RECORDS SUPPLIED —

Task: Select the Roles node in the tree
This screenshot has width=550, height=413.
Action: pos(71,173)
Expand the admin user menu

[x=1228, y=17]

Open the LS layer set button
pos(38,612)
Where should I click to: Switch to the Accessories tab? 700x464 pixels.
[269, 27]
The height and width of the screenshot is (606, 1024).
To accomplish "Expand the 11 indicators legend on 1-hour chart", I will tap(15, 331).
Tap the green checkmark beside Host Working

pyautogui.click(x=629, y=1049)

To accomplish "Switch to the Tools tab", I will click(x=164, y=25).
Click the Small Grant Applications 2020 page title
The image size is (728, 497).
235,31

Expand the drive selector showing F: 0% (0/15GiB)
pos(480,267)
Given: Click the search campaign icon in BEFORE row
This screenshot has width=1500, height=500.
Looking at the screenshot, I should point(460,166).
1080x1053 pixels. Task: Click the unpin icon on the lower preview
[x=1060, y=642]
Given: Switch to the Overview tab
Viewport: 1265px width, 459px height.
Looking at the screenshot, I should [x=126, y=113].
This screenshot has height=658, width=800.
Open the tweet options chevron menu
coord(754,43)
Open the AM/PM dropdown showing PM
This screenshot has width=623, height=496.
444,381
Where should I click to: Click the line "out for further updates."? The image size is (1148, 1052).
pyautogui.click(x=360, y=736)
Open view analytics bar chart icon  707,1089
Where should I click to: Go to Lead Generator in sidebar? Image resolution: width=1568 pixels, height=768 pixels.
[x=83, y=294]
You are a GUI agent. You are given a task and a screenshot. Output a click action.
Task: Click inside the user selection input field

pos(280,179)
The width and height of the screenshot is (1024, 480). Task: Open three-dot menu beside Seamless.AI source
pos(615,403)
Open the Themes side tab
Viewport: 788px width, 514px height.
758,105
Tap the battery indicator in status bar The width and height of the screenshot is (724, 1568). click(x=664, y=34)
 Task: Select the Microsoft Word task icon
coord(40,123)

WHAT THIS TASK INVOLVES — Please state how many lines of the material contain the word "chart", giving the number alone.

OUTPUT FOR THIS EXERCISE — 2